30 Apr 22 – Samuel’s Status Report

Since I had completed quantity detection last week, I had nothing much left to do for the CV side of the project, besides testing and experimenting with model training/data collection, which I did. I also helped out with the installation of the system onto an actual fridge:

During testing, I found some edge and potential failure cases, and added more robustness checks. In particular, by using my white background detection, I fixed an issue where the FSM will move into the wrong state if the user tries to remove fruit one-by-one off the fridge, or tries to add more fruit once a prediction is done. The final FSM is shown in the Figure below:

I also trained the model again with some new fake fruits but the validation accuracy was still poor (although training accuracy was good). From the graph shown below, it seemed that the CNN was not learning the underlying model of the fruits, but was instead overfitting to the model. Most likely, this was the result of not having enough data to learn from for the new classes, thus creating confusion between fruits.

Next week, the focus will be on final testing on the integrated system (although we have actually tested quite a bit already, and the system seems to be fairly robust), and preparation for the final video and demo. CV wise, we are definitely ahead of schedule (basically done), since increasing the number of known fruits/vegetable classes was somewhat of a reach goal anyway.

23 Apr 22 – Samuel’s Status Report

This week, we focused on integration and testing, and I also made some minor improvements to the CV algorithm, and attempted to collect more data for training.

Integration with Jetson

The Jetson was surprisingly annoying and difficult to setup, and I spent at least 10 hours just trying to get my CV code to run properly on the Jetson.  In particular, trying to install various dependencies like PyTorch and OpenCV took a long time; we needed to compile a lot of dependencies from source (which came with a lot of its own errors) because the Jetson is an ARM aarch64 system which is not compatible with the x86_64 architectures that most things are precompiled for. The various issues were compounded by the fact that the Jetson was slightly old (using older version of Ubuntu, low RAM and memory capacity).

Even after I/we* managed to get the code up and running on the Jetson, we had significant problems with the speed of the Jetson system. I/we at first tried various methods including turning off visual displays and killing processes. Eventually, we realized that the bottleneck was … RAM!!!

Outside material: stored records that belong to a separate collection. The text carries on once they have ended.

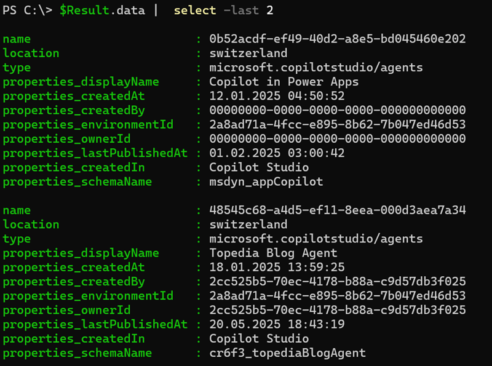
Task: Click the createdAt value 12.01.2025 04:50:52
Action: pyautogui.click(x=277, y=96)
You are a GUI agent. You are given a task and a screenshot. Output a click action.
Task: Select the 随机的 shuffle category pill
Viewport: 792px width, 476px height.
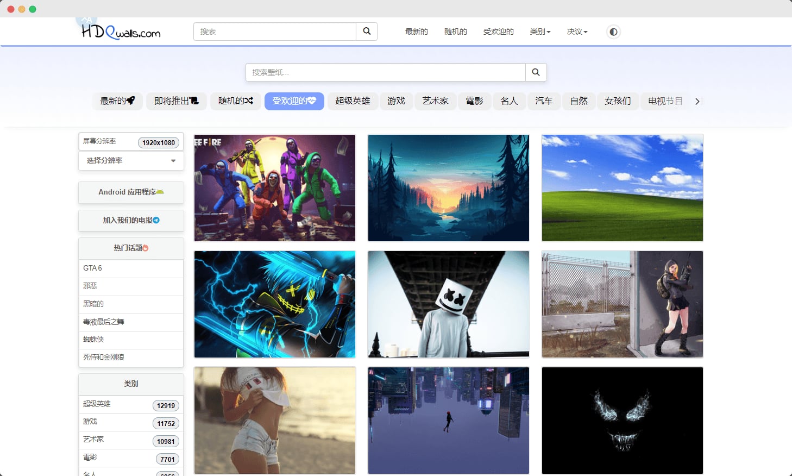[x=235, y=101]
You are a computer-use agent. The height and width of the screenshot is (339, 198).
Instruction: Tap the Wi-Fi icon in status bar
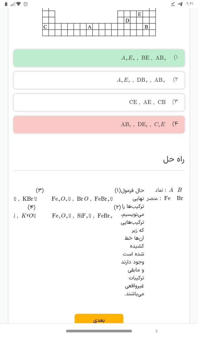click(x=18, y=4)
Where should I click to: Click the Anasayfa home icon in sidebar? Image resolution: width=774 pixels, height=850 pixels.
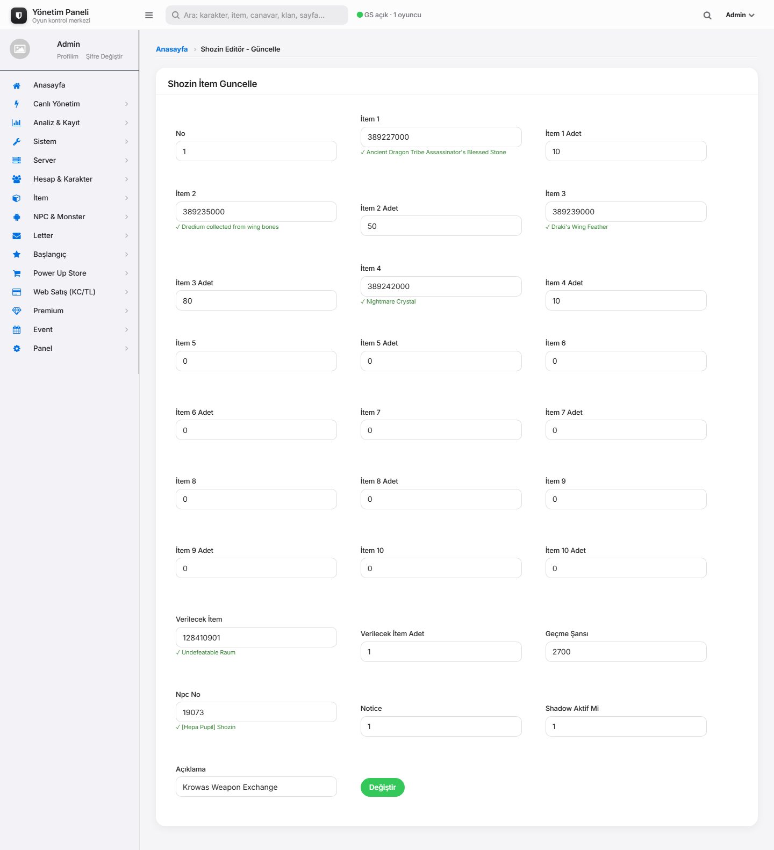(17, 85)
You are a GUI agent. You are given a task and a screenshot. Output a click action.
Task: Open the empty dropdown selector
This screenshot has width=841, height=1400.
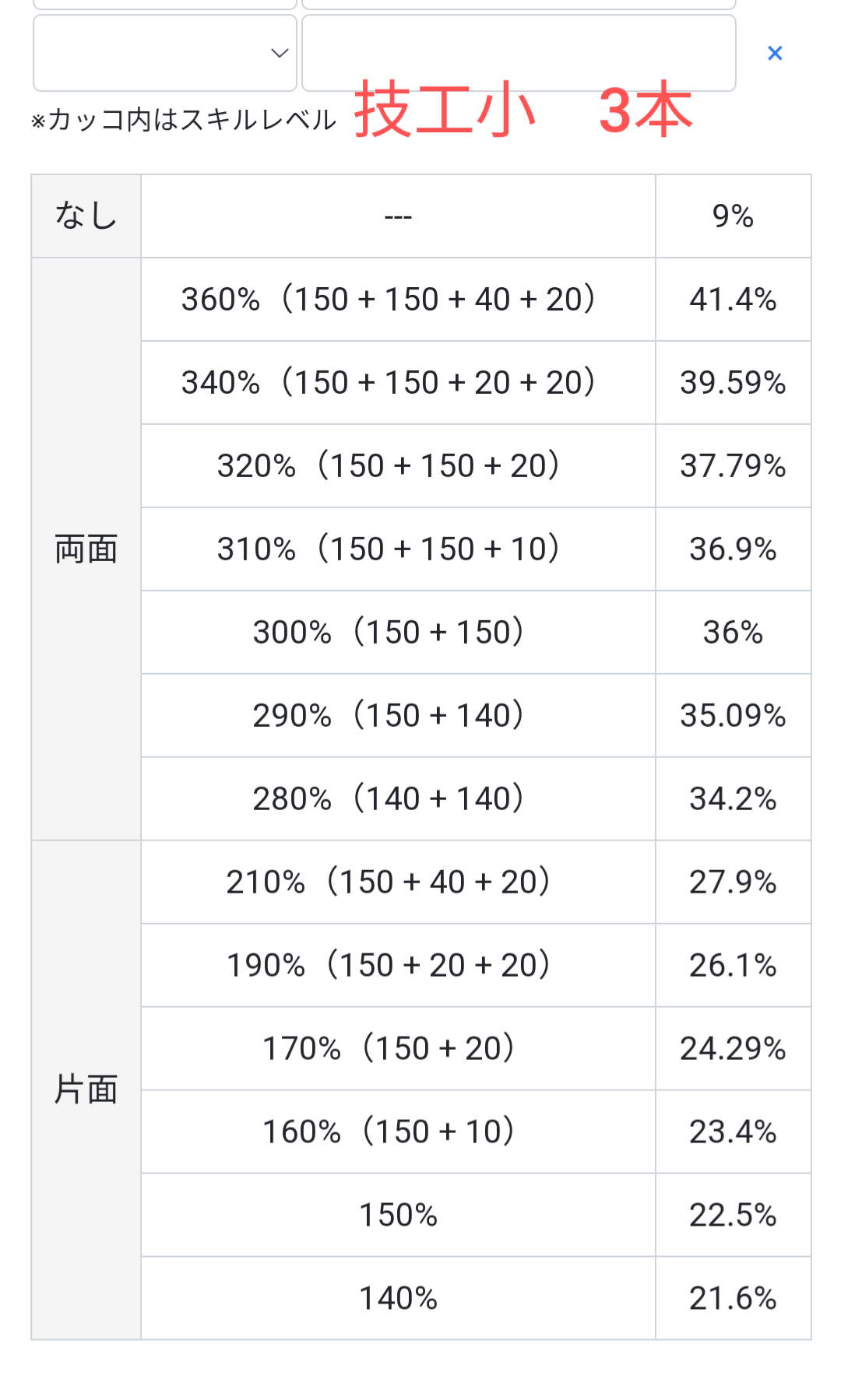coord(165,53)
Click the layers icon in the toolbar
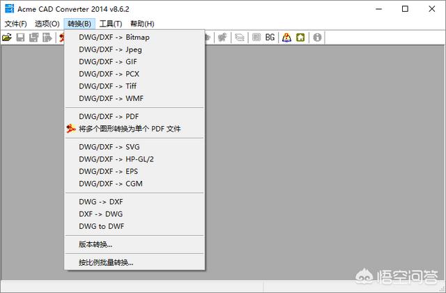 [x=240, y=37]
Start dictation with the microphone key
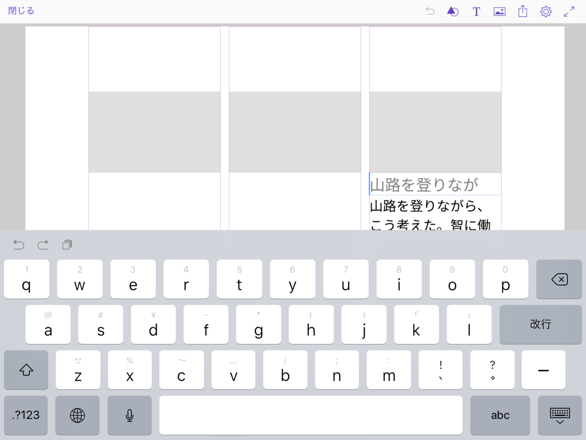586x440 pixels. 129,415
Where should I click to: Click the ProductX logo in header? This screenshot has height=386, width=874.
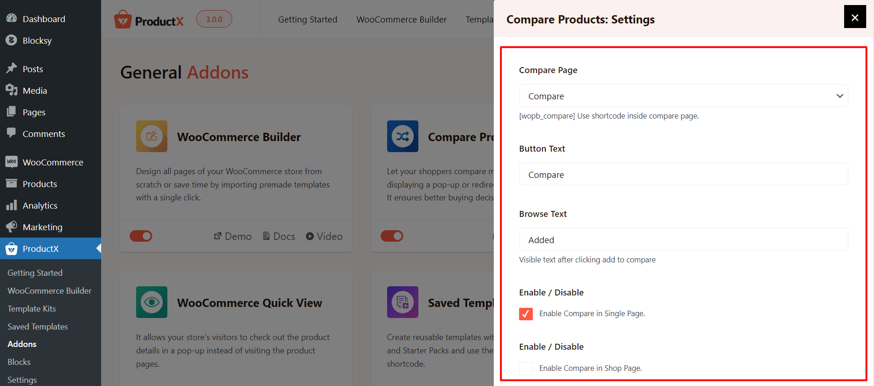tap(149, 20)
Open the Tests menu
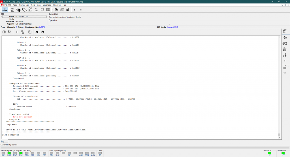Viewport: 290px width, 157px height. [15, 5]
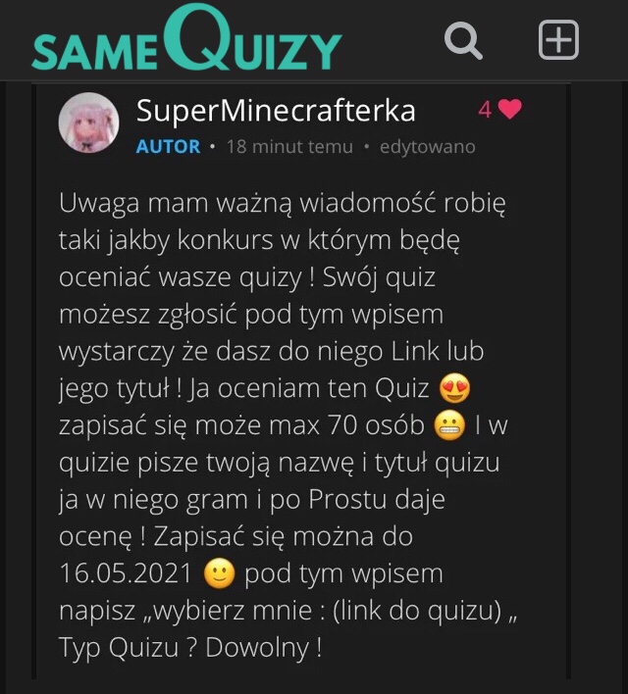Image resolution: width=628 pixels, height=694 pixels.
Task: Click the like count number 4
Action: click(x=485, y=110)
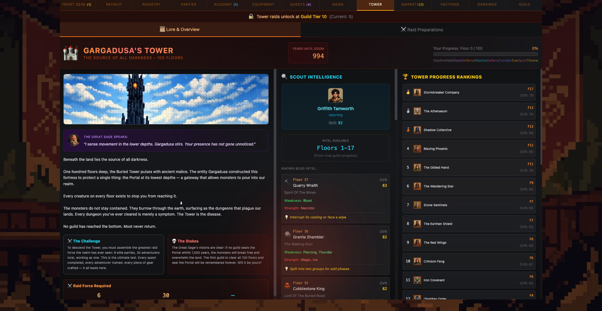
Task: Click the castle icon beside Gargadusa's Tower
Action: pos(71,53)
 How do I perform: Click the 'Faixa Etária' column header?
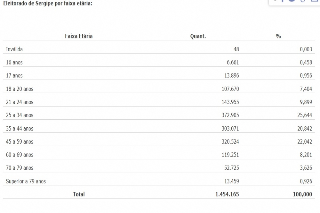pyautogui.click(x=79, y=36)
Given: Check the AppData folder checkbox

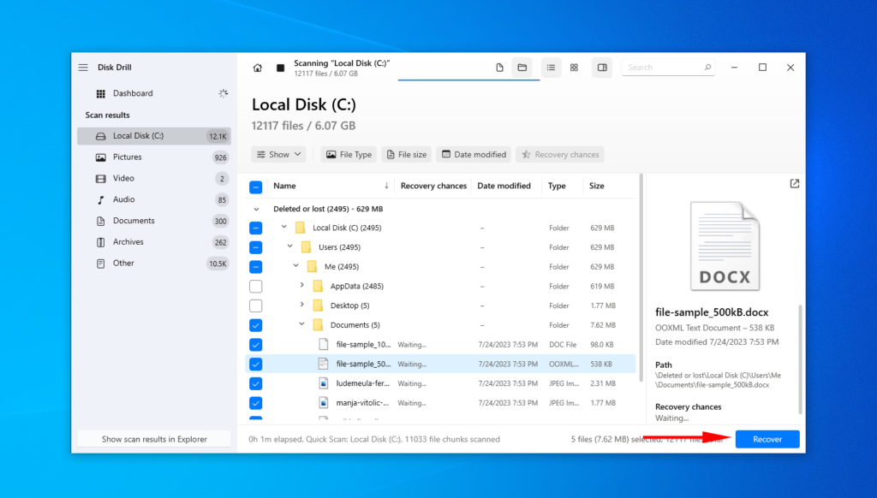Looking at the screenshot, I should (x=255, y=286).
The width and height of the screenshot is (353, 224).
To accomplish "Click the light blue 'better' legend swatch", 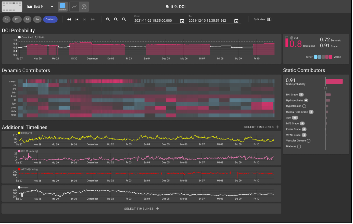I will [316, 57].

What we discovered was that the Jetson took 1-2 minutes to make its first prediction, but then ran relatively quickly (~135ms) after that. This is in comparison to my computer which runs a single prediction in ~30ms. When Alex was debugging with a display of system resources, we eventually pinpointed the issue to being the lack of sufficient RAM when loading and using the model for the first time: the model was just too big to fit into RAM properly, and a major bottleneck came from having to move some of that memory into SWAP. Once that was complete, the algorithm ran relatively quickly. However, because it is nonetheless using memory accesses (swap) instead of the faster RAM, the predictions on the Jetson still ran slower than that of my computer. Nonetheless, it still runs fast enough (~135ms) after this initial “booting” stage, which has now been integrated as part of the “loading” in my CV code.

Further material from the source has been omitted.